• [AIM OF THE EXERCISE]
Please recast the rows below as a JSON list of strings, one string per line, leaving out blank lines.

Entries on target coordinates:
-- BEGIN --
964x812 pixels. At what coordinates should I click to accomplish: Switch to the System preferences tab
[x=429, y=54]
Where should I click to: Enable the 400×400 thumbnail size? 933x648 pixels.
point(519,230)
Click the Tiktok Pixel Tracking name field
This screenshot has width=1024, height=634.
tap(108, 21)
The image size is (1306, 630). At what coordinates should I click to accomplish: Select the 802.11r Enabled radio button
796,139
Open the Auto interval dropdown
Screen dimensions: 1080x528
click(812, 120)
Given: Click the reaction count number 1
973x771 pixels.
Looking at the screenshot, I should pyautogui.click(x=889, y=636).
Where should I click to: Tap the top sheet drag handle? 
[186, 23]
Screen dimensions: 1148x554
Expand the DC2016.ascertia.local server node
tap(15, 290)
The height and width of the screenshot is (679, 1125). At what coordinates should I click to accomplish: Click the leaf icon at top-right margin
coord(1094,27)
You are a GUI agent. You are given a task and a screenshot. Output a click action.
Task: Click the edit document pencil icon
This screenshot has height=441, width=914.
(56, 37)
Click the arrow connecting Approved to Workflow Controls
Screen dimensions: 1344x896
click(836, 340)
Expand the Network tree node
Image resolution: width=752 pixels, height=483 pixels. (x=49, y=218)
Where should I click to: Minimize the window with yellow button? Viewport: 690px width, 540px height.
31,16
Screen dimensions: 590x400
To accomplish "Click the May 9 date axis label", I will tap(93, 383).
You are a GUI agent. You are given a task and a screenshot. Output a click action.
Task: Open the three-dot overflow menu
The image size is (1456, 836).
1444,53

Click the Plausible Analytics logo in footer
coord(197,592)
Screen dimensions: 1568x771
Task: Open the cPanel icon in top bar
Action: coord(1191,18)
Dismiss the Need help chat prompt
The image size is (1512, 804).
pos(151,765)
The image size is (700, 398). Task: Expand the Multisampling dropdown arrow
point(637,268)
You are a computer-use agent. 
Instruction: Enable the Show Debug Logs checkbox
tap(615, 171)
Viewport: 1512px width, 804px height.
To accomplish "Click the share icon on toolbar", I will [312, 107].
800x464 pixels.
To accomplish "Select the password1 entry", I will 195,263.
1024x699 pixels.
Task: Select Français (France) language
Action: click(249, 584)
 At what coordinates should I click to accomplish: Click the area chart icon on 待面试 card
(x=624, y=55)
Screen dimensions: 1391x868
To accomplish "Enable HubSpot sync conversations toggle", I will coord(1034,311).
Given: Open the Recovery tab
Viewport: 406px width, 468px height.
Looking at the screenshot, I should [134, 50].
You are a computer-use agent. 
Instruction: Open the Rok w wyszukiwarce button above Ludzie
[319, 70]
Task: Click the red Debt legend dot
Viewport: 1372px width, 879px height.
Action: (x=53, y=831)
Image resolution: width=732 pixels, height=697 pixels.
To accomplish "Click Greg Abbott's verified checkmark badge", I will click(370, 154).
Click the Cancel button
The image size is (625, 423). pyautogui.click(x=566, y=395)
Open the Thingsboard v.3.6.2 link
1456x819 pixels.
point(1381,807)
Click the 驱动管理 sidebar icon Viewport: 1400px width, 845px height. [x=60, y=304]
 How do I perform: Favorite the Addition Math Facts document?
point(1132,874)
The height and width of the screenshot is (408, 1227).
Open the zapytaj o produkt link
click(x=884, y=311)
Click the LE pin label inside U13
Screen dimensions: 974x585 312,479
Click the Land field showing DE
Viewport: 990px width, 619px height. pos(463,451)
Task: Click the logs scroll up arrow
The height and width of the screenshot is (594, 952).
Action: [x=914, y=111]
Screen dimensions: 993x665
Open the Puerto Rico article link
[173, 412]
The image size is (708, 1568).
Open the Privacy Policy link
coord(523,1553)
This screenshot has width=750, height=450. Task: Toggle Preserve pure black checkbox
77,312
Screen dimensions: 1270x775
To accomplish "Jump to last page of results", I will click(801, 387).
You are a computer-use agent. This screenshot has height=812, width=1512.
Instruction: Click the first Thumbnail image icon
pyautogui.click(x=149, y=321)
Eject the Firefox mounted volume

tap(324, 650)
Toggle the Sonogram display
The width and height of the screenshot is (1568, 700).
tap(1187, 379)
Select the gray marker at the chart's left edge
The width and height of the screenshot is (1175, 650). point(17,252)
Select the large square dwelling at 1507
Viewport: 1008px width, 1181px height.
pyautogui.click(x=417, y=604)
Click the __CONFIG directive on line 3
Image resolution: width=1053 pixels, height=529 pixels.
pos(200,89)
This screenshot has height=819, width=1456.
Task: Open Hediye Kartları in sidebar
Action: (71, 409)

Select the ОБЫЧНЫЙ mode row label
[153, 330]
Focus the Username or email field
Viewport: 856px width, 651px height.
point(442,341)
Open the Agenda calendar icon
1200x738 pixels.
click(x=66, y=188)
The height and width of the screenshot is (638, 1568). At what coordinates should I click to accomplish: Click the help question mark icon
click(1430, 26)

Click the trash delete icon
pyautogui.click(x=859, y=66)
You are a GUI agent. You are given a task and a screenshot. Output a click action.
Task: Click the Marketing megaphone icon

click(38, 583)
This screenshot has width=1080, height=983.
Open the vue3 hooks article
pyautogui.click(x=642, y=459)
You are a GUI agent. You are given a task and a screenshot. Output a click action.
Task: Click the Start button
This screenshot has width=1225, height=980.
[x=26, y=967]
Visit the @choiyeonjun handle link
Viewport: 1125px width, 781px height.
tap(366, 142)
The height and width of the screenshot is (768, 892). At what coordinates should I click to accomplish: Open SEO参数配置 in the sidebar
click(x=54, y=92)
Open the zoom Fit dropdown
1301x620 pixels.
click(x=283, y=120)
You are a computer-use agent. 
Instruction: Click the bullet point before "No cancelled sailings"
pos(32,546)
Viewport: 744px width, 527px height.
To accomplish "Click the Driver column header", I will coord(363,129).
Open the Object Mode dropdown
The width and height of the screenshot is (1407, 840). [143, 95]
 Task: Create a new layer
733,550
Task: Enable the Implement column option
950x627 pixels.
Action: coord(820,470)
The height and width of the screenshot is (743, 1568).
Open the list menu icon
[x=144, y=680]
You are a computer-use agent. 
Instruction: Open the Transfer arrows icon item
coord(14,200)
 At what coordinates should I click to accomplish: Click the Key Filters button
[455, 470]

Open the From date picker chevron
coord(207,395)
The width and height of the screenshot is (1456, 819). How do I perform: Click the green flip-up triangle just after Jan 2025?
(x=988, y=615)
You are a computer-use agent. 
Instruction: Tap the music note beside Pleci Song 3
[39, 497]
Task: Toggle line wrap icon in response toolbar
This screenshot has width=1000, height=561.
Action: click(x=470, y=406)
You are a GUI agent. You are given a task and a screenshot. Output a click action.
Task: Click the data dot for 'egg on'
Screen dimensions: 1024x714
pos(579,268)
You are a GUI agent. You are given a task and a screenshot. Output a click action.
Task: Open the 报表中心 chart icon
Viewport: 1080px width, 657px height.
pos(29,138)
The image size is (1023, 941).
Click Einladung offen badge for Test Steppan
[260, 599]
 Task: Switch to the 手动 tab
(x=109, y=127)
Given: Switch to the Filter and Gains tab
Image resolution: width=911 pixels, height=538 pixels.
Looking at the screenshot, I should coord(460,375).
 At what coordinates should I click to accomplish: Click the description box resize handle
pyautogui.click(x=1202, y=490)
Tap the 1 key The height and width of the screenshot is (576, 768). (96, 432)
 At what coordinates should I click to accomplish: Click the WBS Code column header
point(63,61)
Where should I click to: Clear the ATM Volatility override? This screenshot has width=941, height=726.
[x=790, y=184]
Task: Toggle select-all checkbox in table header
-- END --
• [ANSWER TO THE EXERCISE]
[
  "964x812 pixels. At what coordinates should I click to accomplish: Switch to the System preferences tab",
  "[x=429, y=54]",
  "Where should I click to: Enable the 400×400 thumbnail size? 933x648 pixels.",
  "point(519,230)",
  "Click the Tiktok Pixel Tracking name field",
  "This screenshot has width=1024, height=634.",
  "tap(108, 21)",
  "The image size is (1306, 630). At what coordinates should I click to accomplish: Select the 802.11r Enabled radio button",
  "796,139",
  "Open the Auto interval dropdown",
  "Screen dimensions: 1080x528",
  "click(812, 120)",
  "Given: Click the reaction count number 1",
  "973x771 pixels.",
  "Looking at the screenshot, I should pyautogui.click(x=889, y=636).",
  "Where should I click to: Tap the top sheet drag handle? ",
  "[186, 23]",
  "Screen dimensions: 1148x554",
  "Expand the DC2016.ascertia.local server node",
  "tap(15, 290)",
  "The height and width of the screenshot is (679, 1125). At what coordinates should I click to accomplish: Click the leaf icon at top-right margin",
  "coord(1094,27)",
  "You are a GUI agent. You are given a task and a screenshot. Output a click action.",
  "Task: Click the edit document pencil icon",
  "This screenshot has height=441, width=914.",
  "(56, 37)",
  "Click the arrow connecting Approved to Workflow Controls",
  "Screen dimensions: 1344x896",
  "click(836, 340)",
  "Expand the Network tree node",
  "Image resolution: width=752 pixels, height=483 pixels. (x=49, y=218)",
  "Where should I click to: Minimize the window with yellow button? Viewport: 690px width, 540px height.",
  "31,16",
  "Screen dimensions: 590x400",
  "To accomplish \"Click the May 9 date axis label\", I will tap(93, 383).",
  "You are a GUI agent. You are given a task and a screenshot. Output a click action.",
  "Task: Open the three-dot overflow menu",
  "The image size is (1456, 836).",
  "1444,53",
  "Click the Plausible Analytics logo in footer",
  "coord(197,592)",
  "Screen dimensions: 1568x771",
  "Task: Open the cPanel icon in top bar",
  "Action: coord(1191,18)",
  "Dismiss the Need help chat prompt",
  "The image size is (1512, 804).",
  "pos(151,765)",
  "The image size is (700, 398). Task: Expand the Multisampling dropdown arrow",
  "point(637,268)",
  "You are a computer-use agent. ",
  "Instruction: Enable the Show Debug Logs checkbox",
  "tap(615, 171)",
  "Viewport: 1512px width, 804px height.",
  "To accomplish \"Click the share icon on toolbar\", I will [312, 107].",
  "800x464 pixels.",
  "To accomplish \"Select the password1 entry\", I will 195,263.",
  "1024x699 pixels.",
  "Task: Select Français (France) language",
  "Action: click(249, 584)",
  " At what coordinates should I click to accomplish: Click the area chart icon on 待面试 card",
  "(x=624, y=55)",
  "Screen dimensions: 1391x868",
  "To accomplish \"Enable HubSpot sync conversations toggle\", I will coord(1034,311).",
  "Given: Open the Recovery tab",
  "Viewport: 406px width, 468px height.",
  "Looking at the screenshot, I should [134, 50].",
  "You are a computer-use agent. ",
  "Instruction: Open the Rok w wyszukiwarce button above Ludzie",
  "[319, 70]",
  "Task: Click the red Debt legend dot",
  "Viewport: 1372px width, 879px height.",
  "Action: (x=53, y=831)",
  "Image resolution: width=732 pixels, height=697 pixels.",
  "To accomplish \"Click Greg Abbott's verified checkmark badge\", I will click(370, 154).",
  "Click the Cancel button",
  "The image size is (625, 423). pyautogui.click(x=566, y=395)",
  "Open the Thingsboard v.3.6.2 link",
  "1456x819 pixels.",
  "point(1381,807)",
  "Click the 驱动管理 sidebar icon Viewport: 1400px width, 845px height. [x=60, y=304]",
  " How do I perform: Favorite the Addition Math Facts document?",
  "point(1132,874)",
  "The height and width of the screenshot is (408, 1227).",
  "Open the zapytaj o produkt link",
  "click(x=884, y=311)",
  "Click the LE pin label inside U13",
  "Screen dimensions: 974x585 312,479",
  "Click the Land field showing DE",
  "Viewport: 990px width, 619px height. pos(463,451)",
  "Task: Click the logs scroll up arrow",
  "The height and width of the screenshot is (594, 952).",
  "Action: [x=914, y=111]",
  "Screen dimensions: 993x665",
  "Open the Puerto Rico article link",
  "[173, 412]",
  "The image size is (708, 1568).",
  "Open the Privacy Policy link",
  "coord(523,1553)",
  "This screenshot has width=750, height=450. Task: Toggle Preserve pure black checkbox",
  "77,312",
  "Screen dimensions: 1270x775",
  "To accomplish \"Jump to last page of results\", I will click(801, 387).",
  "You are a computer-use agent. This screenshot has height=812, width=1512.",
  "Instruction: Click the first Thumbnail image icon",
  "pyautogui.click(x=149, y=321)",
  "Eject the Firefox mounted volume",
  "tap(324, 650)",
  "Toggle the Sonogram display",
  "The width and height of the screenshot is (1568, 700).",
  "tap(1187, 379)",
  "Select the gray marker at the chart's left edge",
  "The width and height of the screenshot is (1175, 650). point(17,252)",
  "Select the large square dwelling at 1507",
  "Viewport: 1008px width, 1181px height.",
  "pyautogui.click(x=417, y=604)",
  "Click the __CONFIG directive on line 3",
  "Image resolution: width=1053 pixels, height=529 pixels.",
  "pos(200,89)",
  "This screenshot has height=819, width=1456.",
  "Task: Open Hediye Kartları in sidebar",
  "Action: (71, 409)",
  "Select the ОБЫЧНЫЙ mode row label",
  "[153, 330]",
  "Focus the Username or email field",
  "Viewport: 856px width, 651px height.",
  "point(442,341)",
  "Open the Agenda calendar icon",
  "1200x738 pixels.",
  "click(x=66, y=188)",
  "The height and width of the screenshot is (638, 1568). At what coordinates should I click to accomplish: Click the help question mark icon",
  "click(1430, 26)",
  "Click the trash delete icon",
  "pyautogui.click(x=859, y=66)",
  "You are a GUI agent. You are given a task and a screenshot. Output a click action.",
  "Task: Click the Marketing megaphone icon",
  "click(38, 583)",
  "This screenshot has width=1080, height=983.",
  "Open the vue3 hooks article",
  "pyautogui.click(x=642, y=459)",
  "You are a GUI agent. You are given a task and a screenshot. Output a click action.",
  "Task: Click the Start button",
  "This screenshot has width=1225, height=980.",
  "[x=26, y=967]",
  "Visit the @choiyeonjun handle link",
  "Viewport: 1125px width, 781px height.",
  "tap(366, 142)",
  "The height and width of the screenshot is (768, 892). At what coordinates should I click to accomplish: Open SEO参数配置 in the sidebar",
  "click(x=54, y=92)",
  "Open the zoom Fit dropdown",
  "1301x620 pixels.",
  "click(x=283, y=120)",
  "You are a computer-use agent. ",
  "Instruction: Click the bullet point before \"No cancelled sailings\"",
  "pos(32,546)",
  "Viewport: 744px width, 527px height.",
  "To accomplish \"Click the Driver column header\", I will coord(363,129).",
  "Open the Object Mode dropdown",
  "The width and height of the screenshot is (1407, 840). [143, 95]",
  " Task: Create a new layer",
  "733,550",
  "Task: Enable the Implement column option",
  "950x627 pixels.",
  "Action: coord(820,470)",
  "The height and width of the screenshot is (743, 1568).",
  "Open the list menu icon",
  "[x=144, y=680]",
  "You are a computer-use agent. ",
  "Instruction: Open the Transfer arrows icon item",
  "coord(14,200)",
  " At what coordinates should I click to accomplish: Click the Key Filters button",
  "[455, 470]",
  "Open the From date picker chevron",
  "coord(207,395)",
  "The width and height of the screenshot is (1456, 819). How do I perform: Click the green flip-up triangle just after Jan 2025?",
  "(x=988, y=615)",
  "You are a computer-use agent. ",
  "Instruction: Tap the music note beside Pleci Song 3",
  "[39, 497]",
  "Task: Toggle line wrap icon in response toolbar",
  "This screenshot has width=1000, height=561.",
  "Action: click(x=470, y=406)",
  "You are a GUI agent. You are given a task and a screenshot. Output a click action.",
  "Task: Click the data dot for 'egg on'",
  "Screen dimensions: 1024x714",
  "pos(579,268)",
  "You are a GUI agent. You are given a task and a screenshot. Output a click action.",
  "Task: Open the 报表中心 chart icon",
  "Viewport: 1080px width, 657px height.",
  "pos(29,138)",
  "The image size is (1023, 941).",
  "Click Einladung offen badge for Test Steppan",
  "[260, 599]",
  " Task: Switch to the 手动 tab",
  "(x=109, y=127)",
  "Given: Switch to the Filter and Gains tab",
  "Image resolution: width=911 pixels, height=538 pixels.",
  "Looking at the screenshot, I should coord(460,375).",
  " At what coordinates should I click to accomplish: Click the description box resize handle",
  "pyautogui.click(x=1202, y=490)",
  "Tap the 1 key The height and width of the screenshot is (576, 768). (96, 432)",
  " At what coordinates should I click to accomplish: Click the WBS Code column header",
  "point(63,61)",
  "Where should I click to: Clear the ATM Volatility override? This screenshot has width=941, height=726.",
  "[x=790, y=184]",
  "Task: Toggle select-all checkbox in table header"
]